French authorities declared the refugee camp known as "the jungle," near the French port city of Calais, empty Wednesday.
Large parts of the camp went up in flames Wednesday, as migrants set fire to shelters before being forced to leave.
Firefighters put out fires set by departing migrants who acted in keeping with a tradition of burning their tents, despite being told not to do so.
French authorities conducted the operation to clear what had become a symbol of Europe's refugee crisis and resettle migrants who had lived in dire conditions in the camp.
A spokesman for regional authorities said one migrant was hospitalized with minor injuries. About 100 migrants were evacuated Tuesday night and Wednesday morning.
Thousands moved out
French authorities say about 4,000 people have been transported to reception centers across France since dismantling of the Calais camp began Monday.

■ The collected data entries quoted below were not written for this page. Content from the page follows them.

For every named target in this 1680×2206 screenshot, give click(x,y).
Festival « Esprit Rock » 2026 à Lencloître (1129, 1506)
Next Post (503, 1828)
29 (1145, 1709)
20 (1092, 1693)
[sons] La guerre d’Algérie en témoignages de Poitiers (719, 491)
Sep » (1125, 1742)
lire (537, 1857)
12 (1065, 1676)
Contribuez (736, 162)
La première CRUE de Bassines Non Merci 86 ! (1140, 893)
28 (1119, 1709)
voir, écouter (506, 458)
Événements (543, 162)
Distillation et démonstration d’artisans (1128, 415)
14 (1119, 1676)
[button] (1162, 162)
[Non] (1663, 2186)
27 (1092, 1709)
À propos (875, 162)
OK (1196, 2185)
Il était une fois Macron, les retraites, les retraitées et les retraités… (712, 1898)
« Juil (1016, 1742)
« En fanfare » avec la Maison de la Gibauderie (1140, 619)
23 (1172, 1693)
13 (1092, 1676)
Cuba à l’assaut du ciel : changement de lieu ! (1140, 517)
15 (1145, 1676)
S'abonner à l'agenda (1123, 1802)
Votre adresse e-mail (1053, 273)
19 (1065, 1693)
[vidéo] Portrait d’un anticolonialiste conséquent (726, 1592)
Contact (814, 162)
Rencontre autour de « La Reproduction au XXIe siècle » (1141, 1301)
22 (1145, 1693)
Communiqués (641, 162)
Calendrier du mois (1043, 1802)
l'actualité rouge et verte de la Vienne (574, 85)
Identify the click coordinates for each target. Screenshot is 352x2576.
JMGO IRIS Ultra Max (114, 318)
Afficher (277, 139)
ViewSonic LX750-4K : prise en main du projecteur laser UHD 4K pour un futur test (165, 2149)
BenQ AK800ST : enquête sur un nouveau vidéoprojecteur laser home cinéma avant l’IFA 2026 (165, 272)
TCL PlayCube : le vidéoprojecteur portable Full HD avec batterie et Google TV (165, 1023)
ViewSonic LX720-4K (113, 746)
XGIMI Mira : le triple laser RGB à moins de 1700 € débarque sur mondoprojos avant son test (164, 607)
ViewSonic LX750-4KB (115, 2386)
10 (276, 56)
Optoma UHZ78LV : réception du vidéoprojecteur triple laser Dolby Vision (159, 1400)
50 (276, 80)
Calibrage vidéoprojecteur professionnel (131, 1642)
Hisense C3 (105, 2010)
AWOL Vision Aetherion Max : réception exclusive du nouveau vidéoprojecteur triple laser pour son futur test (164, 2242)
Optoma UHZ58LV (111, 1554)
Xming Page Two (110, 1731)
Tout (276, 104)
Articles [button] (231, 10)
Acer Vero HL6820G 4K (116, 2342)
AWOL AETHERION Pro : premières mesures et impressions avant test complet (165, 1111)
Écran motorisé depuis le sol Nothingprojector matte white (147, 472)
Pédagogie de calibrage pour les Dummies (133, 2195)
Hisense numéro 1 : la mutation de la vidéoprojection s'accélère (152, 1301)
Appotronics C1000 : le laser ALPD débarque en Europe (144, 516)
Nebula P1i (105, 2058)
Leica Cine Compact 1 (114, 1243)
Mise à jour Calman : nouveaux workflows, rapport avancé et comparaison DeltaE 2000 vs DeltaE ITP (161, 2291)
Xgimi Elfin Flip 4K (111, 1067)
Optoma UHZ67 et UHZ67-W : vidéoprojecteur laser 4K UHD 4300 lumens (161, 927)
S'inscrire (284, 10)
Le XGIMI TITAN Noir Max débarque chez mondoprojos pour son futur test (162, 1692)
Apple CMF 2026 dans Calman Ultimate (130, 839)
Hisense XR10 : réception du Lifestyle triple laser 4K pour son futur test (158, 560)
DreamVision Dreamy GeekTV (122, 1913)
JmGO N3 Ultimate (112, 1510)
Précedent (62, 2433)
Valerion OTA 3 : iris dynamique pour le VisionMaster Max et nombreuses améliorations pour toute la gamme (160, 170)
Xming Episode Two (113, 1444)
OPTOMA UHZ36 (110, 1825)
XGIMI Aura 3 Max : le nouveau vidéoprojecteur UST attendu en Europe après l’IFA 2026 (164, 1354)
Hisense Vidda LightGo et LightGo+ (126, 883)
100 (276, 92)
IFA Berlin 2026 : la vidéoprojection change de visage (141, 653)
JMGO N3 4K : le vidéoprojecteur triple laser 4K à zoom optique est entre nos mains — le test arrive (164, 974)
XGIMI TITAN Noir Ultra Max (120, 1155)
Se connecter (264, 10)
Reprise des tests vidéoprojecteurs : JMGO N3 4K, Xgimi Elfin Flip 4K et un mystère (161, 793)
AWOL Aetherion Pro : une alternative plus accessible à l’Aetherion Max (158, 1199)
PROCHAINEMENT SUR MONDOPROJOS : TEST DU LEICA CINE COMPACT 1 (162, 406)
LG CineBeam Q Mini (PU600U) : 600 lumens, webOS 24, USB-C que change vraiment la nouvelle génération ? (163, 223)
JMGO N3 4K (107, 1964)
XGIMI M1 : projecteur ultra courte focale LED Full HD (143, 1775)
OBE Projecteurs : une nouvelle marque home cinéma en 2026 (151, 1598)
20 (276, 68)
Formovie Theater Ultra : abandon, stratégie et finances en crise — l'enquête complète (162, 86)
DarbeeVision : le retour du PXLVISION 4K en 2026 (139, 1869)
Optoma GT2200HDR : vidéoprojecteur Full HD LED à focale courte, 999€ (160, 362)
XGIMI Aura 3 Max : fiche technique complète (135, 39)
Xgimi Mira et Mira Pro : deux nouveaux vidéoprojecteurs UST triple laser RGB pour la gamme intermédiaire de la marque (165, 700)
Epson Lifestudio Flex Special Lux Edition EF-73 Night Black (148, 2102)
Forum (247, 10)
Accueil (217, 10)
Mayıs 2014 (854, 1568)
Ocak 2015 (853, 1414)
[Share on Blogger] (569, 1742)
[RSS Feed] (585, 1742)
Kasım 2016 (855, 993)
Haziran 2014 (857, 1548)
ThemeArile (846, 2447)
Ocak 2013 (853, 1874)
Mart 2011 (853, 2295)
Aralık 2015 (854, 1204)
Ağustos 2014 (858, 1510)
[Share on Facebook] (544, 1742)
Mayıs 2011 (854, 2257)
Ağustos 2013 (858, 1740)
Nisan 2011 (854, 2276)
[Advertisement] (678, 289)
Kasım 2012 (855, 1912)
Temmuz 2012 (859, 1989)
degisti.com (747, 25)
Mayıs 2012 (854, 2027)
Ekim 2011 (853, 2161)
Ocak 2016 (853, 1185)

The camp was used to temporarily house 6,000 to 8,000 migrants.
Calais gained notoriety in the past two years as one of Europe's biggest slums for migrants and refugees, mainly Afghans, Sudanese and Eritreans, arriving there in hopes of reaching Britain a short distance across the sea.
There have been various refugee camps around Calais since 1999, when The French Red Cross opened and administered a reception facility named Sangatte, which quickly become overcrowded.
Since then, migrants set up makeshift shelters on unoccupied land and kept moving to new locations when camps were closed by the French authorities.